Un soldat russe tire avec un obusier D-30 en direction des positions ukrainiennes, le 7 août 2024. - AP/ministère russe de la Défense

Le ministère russe de la Défense a d'abord indiqué que quelque 300 soldats ukrainiens avaient mené une incursion en Russie en traversant la frontière, engageant le combat à l'intérieur, avec l'appui de chars, de véhicules de combat blindés, de drones, ainsi que des tirs de missiles.

Moscou a d'abord déclaré que les attaques avaient été repoussées. Le gouverneur régional par intérim, Alexei Smirnov, a déclaré qu'il avait informé le président russe Vladimir Poutine de la situation, qui était selon lui sous contrôle.

Toutefois, des blogueurs militaires russes ont continué à faire état de la capture par les forces ukrainiennes de plusieurs localités et de leur progression dans le territoire russe.

Quelles sont les forces en présence ?

Les précédents raids et incursions en territoire russe ont été principalement revendiqués par le Corps des volontaires russes, la Légion de la liberté de la Russie et le bataillon Sibir, composé de volontaires russes combattant aux côtés des forces armées ukrainiennes.

Mais cette fois, la déclaration de Moscou affirme que les forces ukrainiennes appartiennent à la 22e brigade mécanisée de l'armée, c'est-à-dire non pas à des volontaires, mais à des soldats aguerris et expérimentés des forces armées ukrainiennes, endurcis par certains des combats les plus violents, y compris dans la région de Bakhmout.

La brigade s'est refusée à tout commentaire, tout comme la Légion pour la liberté de la Russie, l'état-major ukrainien et le ministère de la Défense.

Du côté russe, cette partie de la frontière dans la région de Koursk était gérée par les forces de contrôle des frontières, qui ne disposaient pas d'un nombre suffisant de soldats en service.

Elles ont donc été renforcées par des conscrits.
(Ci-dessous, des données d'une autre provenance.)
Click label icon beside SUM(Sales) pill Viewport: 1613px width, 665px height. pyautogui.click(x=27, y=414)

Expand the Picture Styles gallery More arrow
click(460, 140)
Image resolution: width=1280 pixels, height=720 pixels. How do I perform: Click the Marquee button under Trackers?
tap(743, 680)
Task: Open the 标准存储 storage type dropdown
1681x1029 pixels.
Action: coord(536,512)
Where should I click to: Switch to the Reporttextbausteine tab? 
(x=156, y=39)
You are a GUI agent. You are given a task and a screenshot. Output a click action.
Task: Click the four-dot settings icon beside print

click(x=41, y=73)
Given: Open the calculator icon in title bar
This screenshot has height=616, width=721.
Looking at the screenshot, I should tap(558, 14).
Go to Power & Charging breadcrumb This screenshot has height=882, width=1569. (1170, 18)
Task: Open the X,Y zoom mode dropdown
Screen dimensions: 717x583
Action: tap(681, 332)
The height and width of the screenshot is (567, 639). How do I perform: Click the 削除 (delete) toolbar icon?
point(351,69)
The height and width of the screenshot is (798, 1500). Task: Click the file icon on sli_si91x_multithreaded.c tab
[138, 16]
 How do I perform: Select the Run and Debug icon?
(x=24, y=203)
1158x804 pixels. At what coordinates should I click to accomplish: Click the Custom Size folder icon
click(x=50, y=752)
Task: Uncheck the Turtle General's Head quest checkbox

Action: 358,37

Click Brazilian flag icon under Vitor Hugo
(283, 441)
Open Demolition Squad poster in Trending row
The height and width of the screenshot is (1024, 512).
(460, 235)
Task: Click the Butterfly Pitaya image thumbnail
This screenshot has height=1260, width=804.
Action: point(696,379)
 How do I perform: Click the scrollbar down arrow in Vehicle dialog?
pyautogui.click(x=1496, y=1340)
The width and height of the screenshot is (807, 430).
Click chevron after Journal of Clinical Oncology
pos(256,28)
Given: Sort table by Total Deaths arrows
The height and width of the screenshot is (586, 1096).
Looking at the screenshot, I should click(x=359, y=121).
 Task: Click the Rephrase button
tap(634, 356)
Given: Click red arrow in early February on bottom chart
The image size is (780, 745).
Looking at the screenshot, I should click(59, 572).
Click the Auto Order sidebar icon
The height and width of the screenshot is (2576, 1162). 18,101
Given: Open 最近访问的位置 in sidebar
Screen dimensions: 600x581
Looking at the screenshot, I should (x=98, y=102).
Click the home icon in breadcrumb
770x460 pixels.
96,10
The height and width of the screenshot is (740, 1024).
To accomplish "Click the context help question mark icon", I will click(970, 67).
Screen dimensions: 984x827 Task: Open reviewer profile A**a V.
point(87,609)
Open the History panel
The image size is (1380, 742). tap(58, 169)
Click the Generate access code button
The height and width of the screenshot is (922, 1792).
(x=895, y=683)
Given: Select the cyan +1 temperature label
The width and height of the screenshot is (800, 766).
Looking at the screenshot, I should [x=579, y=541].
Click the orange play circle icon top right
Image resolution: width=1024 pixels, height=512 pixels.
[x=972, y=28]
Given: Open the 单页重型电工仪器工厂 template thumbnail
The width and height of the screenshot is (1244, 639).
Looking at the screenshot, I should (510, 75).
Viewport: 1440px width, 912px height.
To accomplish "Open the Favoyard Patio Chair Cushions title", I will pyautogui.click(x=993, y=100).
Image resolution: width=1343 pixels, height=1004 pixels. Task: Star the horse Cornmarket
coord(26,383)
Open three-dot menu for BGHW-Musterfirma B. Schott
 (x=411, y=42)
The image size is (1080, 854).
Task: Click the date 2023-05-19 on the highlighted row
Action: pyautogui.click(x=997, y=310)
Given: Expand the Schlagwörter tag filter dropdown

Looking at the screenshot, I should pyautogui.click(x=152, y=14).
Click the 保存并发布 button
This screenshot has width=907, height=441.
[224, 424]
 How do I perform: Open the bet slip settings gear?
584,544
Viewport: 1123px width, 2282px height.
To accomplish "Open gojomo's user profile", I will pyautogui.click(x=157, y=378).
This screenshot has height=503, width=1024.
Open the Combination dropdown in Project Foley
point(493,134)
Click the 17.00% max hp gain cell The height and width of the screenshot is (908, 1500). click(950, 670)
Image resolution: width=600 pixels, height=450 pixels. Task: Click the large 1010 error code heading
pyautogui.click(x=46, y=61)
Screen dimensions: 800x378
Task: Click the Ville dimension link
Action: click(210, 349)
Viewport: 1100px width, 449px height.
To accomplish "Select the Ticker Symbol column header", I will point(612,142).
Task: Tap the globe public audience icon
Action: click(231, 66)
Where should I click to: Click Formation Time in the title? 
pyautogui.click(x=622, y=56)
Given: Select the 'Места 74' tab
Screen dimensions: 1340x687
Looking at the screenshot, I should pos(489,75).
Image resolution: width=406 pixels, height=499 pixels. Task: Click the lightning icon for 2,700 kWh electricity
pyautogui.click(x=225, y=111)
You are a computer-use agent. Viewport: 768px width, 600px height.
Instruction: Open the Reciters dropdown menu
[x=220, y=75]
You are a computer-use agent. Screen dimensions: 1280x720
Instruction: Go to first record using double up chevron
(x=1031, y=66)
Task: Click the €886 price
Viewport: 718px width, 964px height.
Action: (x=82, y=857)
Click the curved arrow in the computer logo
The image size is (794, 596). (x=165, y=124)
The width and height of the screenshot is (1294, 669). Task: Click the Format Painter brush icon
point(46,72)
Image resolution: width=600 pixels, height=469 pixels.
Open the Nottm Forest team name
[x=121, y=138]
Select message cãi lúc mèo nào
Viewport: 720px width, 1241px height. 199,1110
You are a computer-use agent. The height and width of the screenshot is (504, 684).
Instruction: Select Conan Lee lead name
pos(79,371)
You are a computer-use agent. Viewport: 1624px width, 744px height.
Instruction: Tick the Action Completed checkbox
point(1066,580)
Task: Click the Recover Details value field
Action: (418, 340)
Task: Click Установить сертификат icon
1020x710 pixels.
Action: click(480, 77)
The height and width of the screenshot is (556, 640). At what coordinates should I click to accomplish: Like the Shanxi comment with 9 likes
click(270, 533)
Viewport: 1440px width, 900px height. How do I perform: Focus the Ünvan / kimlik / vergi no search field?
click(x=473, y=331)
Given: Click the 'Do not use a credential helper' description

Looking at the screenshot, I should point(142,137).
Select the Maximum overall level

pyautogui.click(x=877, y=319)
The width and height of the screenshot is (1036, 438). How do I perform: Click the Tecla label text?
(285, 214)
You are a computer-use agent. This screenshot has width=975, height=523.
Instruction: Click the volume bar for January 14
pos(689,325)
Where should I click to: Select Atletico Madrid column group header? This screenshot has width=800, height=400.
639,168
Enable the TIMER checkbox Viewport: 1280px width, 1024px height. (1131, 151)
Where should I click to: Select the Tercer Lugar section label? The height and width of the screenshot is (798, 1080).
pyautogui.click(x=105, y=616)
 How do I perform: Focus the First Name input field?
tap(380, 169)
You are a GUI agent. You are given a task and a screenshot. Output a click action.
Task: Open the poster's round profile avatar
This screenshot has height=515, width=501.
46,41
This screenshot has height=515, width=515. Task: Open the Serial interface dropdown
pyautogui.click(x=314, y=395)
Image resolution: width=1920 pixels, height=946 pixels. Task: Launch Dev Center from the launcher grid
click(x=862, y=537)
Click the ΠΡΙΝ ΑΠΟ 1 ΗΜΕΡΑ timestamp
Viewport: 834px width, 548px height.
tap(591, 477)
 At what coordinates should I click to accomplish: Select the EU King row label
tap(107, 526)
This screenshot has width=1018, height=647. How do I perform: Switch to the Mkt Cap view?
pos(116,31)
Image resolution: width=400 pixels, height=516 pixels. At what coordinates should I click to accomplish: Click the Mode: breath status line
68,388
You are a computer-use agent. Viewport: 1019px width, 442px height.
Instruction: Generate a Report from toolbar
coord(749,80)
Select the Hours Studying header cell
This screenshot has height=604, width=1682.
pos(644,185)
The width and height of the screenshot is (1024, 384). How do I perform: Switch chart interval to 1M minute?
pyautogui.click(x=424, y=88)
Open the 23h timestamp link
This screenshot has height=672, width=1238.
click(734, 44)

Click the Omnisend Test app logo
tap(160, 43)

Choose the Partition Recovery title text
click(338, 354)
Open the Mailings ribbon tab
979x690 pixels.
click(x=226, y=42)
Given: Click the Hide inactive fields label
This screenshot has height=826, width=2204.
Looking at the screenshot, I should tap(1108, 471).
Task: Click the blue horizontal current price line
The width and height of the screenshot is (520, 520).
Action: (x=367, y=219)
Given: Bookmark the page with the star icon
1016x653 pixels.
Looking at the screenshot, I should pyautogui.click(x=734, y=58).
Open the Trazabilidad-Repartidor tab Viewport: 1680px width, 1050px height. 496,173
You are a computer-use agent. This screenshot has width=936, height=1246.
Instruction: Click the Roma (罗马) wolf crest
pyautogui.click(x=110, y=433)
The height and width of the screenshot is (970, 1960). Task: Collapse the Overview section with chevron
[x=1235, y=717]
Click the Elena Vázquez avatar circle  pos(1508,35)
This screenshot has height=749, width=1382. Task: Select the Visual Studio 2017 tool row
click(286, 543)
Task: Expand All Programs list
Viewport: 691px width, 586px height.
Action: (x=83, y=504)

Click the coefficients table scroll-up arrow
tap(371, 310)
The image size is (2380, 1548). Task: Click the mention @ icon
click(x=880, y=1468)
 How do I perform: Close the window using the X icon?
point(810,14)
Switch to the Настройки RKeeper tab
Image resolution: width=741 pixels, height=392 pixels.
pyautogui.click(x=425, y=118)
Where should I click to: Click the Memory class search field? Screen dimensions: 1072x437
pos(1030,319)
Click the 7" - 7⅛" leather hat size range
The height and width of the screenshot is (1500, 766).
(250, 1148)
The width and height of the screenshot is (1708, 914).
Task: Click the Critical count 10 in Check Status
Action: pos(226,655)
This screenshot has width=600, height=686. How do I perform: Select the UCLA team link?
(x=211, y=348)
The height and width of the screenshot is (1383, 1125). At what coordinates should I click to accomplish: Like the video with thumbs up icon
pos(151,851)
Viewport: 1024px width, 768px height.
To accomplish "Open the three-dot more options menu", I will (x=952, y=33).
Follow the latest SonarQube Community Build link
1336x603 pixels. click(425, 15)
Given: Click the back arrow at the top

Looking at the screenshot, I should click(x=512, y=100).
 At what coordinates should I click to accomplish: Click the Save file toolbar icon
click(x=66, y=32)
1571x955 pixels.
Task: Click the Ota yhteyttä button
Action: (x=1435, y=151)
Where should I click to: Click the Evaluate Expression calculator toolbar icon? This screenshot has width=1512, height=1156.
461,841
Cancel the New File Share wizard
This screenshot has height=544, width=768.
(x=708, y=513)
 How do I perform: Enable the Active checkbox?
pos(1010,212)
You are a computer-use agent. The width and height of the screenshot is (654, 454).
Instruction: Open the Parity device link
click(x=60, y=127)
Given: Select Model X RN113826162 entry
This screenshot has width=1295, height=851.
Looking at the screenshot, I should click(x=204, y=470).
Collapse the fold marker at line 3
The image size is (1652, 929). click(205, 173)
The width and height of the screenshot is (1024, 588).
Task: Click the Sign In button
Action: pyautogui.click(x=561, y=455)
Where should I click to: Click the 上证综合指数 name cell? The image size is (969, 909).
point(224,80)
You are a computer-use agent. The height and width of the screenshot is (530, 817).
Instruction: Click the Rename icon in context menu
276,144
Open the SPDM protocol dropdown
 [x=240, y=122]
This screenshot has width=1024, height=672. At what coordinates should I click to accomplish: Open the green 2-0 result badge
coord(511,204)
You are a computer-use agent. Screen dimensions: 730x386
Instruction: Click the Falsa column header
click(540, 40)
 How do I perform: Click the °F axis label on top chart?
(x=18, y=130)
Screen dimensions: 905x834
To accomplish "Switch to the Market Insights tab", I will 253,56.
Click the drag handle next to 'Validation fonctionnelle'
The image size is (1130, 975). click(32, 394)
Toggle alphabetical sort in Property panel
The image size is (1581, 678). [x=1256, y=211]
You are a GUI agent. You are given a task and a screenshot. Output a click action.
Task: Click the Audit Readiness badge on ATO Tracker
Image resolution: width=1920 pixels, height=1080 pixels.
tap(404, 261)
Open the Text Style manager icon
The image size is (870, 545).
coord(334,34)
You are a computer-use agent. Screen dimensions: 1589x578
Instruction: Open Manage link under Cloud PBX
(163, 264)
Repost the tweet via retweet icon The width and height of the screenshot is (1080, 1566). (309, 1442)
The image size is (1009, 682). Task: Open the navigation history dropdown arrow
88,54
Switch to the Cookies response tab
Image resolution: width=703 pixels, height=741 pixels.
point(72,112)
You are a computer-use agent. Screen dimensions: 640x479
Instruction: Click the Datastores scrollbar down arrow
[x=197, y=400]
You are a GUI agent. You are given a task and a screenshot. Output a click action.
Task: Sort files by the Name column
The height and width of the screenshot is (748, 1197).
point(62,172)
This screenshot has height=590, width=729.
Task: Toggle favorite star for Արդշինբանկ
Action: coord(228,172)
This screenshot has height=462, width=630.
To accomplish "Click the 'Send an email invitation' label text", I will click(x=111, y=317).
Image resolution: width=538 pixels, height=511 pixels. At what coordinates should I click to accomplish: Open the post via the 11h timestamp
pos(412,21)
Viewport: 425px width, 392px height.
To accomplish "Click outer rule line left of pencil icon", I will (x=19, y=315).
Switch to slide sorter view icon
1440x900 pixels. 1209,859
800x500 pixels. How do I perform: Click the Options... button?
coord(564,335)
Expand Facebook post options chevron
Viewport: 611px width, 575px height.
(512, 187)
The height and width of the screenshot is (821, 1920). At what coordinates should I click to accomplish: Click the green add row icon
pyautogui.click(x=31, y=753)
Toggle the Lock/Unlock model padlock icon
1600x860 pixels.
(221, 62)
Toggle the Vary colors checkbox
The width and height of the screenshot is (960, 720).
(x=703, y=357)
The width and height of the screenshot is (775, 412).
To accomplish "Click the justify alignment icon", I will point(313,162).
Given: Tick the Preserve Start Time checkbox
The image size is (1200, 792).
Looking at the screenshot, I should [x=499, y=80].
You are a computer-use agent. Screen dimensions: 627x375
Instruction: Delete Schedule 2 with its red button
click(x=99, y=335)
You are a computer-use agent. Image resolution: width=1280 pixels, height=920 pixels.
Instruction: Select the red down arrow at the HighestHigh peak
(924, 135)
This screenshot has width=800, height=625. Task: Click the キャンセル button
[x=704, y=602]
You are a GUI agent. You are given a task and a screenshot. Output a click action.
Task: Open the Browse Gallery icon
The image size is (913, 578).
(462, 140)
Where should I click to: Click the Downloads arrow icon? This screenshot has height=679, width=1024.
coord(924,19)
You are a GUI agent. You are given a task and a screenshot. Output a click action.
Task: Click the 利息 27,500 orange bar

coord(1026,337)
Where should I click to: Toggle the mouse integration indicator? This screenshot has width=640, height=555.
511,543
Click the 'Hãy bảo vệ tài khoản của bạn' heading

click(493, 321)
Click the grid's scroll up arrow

Il s'agit de jeunes soldats russes, âgés d'au moins 18-19 ans, qui n'ont que peu d'expérience pour contrer ce type d'attaque.

Le deuxième jour de l'incursion, les médias ukrainiens ont rapporté que des dizaines de soldats russes s'étaient rendus à l'Ukraine dans l'oblast de Koursk.

La guerre des drones est cruciale

L'opération menée par l'Ukraine de l'autre côté de la frontière est massivement soutenue par des drones et, plus particulièrement, par des drones à vision subjective.

Le déploiement de drones FPV par l'Ukraine lui a procuré des avantages tactiques et stratégiques notables face à la Russie.

Selon des rapports russes, mardi, un drone FPV ukrainien a touché un hélicoptère d'attaque russe Mi-28 Havoc au-dessus de la région de Koursk. Le Mi-28 est un hélicoptère d'attaque conçu pour rechercher et détruire les véhicules blindés, les cibles aériennes et les effectifs de l'ennemi.

La vidéo de l'attaque présumée, publiée ultérieurement, illustre la stratégie plus large de l'Ukraine consistant à utiliser différents types de drones pour perturber les opérations militaires russes au sol, en mer et dans les airs.

Quel est l'objectif final ?

Des questions subsistent quant aux avantages d'actions similaires, hormis l'effet de choc et le fait de contraindre certaines parties des troupes russes à renforcer leurs défenses en repositionnant des troupes venues d'autres fronts.

Voici quelques-uns des facteurs importants concernant l'axe de l'attaque. L'axe de Soudja est situé sur l'une des principales lignes de chemin de fer - la ligne Lgov-Belgorod, qui va jusqu'à Belgorod, le principal dépôt logistique du groupe opérationnel nord russe à Kharkiv.

Un hub stratégique pour les livraisons de gaz russe

La région revêt également une grande importance économique et énergétique. Les stations de transfert et de mesure du gaz de Soudja sont le seul point d'entrée du gaz naturel russe dans le système ukrainien de transport de gaz pour l'acheminement vers l'Europe.

Actuellement, environ 42 millions de mètres cubes de gaz passent par Soudja chaque jour, selon les données de l'agence Reuters. Le volume de transit annuel total est d'environ 14 milliards de mètres cubes.

Deux blogs militaires russes ont affirmé, sans fournir de preuves, que les forces ukrainiennes avaient capturé une installation de mesure du gaz. Ces affirmations n'ont pas pu être vérifiées de manière indépendante.